Vincent D. Foster - Co-Founder, Chairman & CEO
No, we absolutely take valuation into account. So we -- it's a tool we think is important. It's an important part of our strategy. In an ideal situation, we'd issue enough shares in a year to replicate the dividends that we paid, and we'd be able to synthetically retain our earnings using that. That's about how we've used it. We could have sold a lot more. Brent gives the desk daily instructions. And a typical day might be within certain valuation parameters 5% of the volume. And would you add any more color to that? I mean, the answer is we're going to definitely modulate based upon where the stock's trading, and we've done that, and we've been out of the market for several days, and we didn't like where the stock was trading.
Brent D. Smith - CFO & Treasurer
Yes. I mean, the good thing is, that we've talked about before, we control when we sell. So it's very easy to start, stop or change any parameters. And we've been very active in that regard. So I think, obviously, as Vince said, the stock price will determine how much we're willing to sell. But long term, we still do believe in the benefit of the permanent capital, especially as it relates to our lower middle market strategy, and we do expect to be in the ATM program, but we'll do so on a very guarded and carefully thought-out process.
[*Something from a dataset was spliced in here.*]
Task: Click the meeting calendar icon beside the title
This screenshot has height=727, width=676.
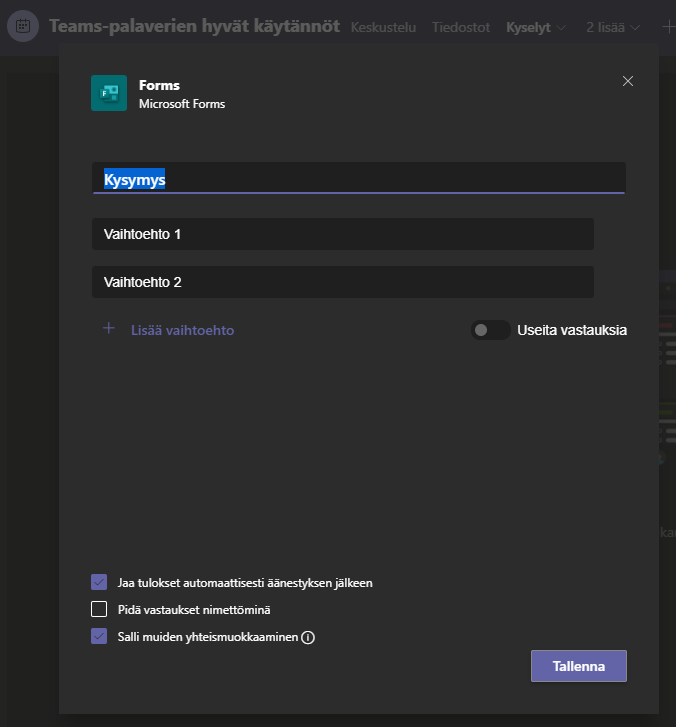Action: 23,26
Douglas Robert Mewhirter - Research Analyst
That's helpful. My last question relating to interest rates. A lot of your lower middle market first-lien loans, some of them are fixed or sort of semi-fixed, but at a relatively high coupon. So you get a pretty nice spread off of LIBOR, even with LIBOR being up. But that being said, now that LIBOR has crept up and your funding costs have crept up a little bit, is that sort of feeding back into the lower middle market debt conversations? Or is sort of the clearing rate of your first-lien coupon still in that sort of 10% to 12% range?
Dwayne Louis Hyzak - President, COO & Director
Yes, I would say in general it's still in that range. What I would say that we have done for the last couple of years, which you would not have seen us doing 4, 5 years ago is that just from a negotiating standpoint with our companies as we look at new investments is, giving them an option of a fixed versus floating and letting them pick between the two. We look at that as something that was good from a market competition standpoint, but at the same time, as you said, it allowed us to have some of our lower middle market debt portfolio being floating rates, given the current interest rate environment and the outlook going forward. But outside of that change, I would not say that we have seen a significant shift in our strategy or approach as it relates to the interest rates on our lower middle market debt investments.
Operator
(Operator Instructions) And it seems that we have no questions at this time. I'd like to turn the floor back to management for closing comments.
Vincent D. Foster - Co-Founder, Chairman & CEO
Great. Thanks for joining us, and we'll talk to you again in a couple of months.
Operator
Thank you. This concludes today's teleconference. You may disconnect your lines at this time. And thank you for your participation.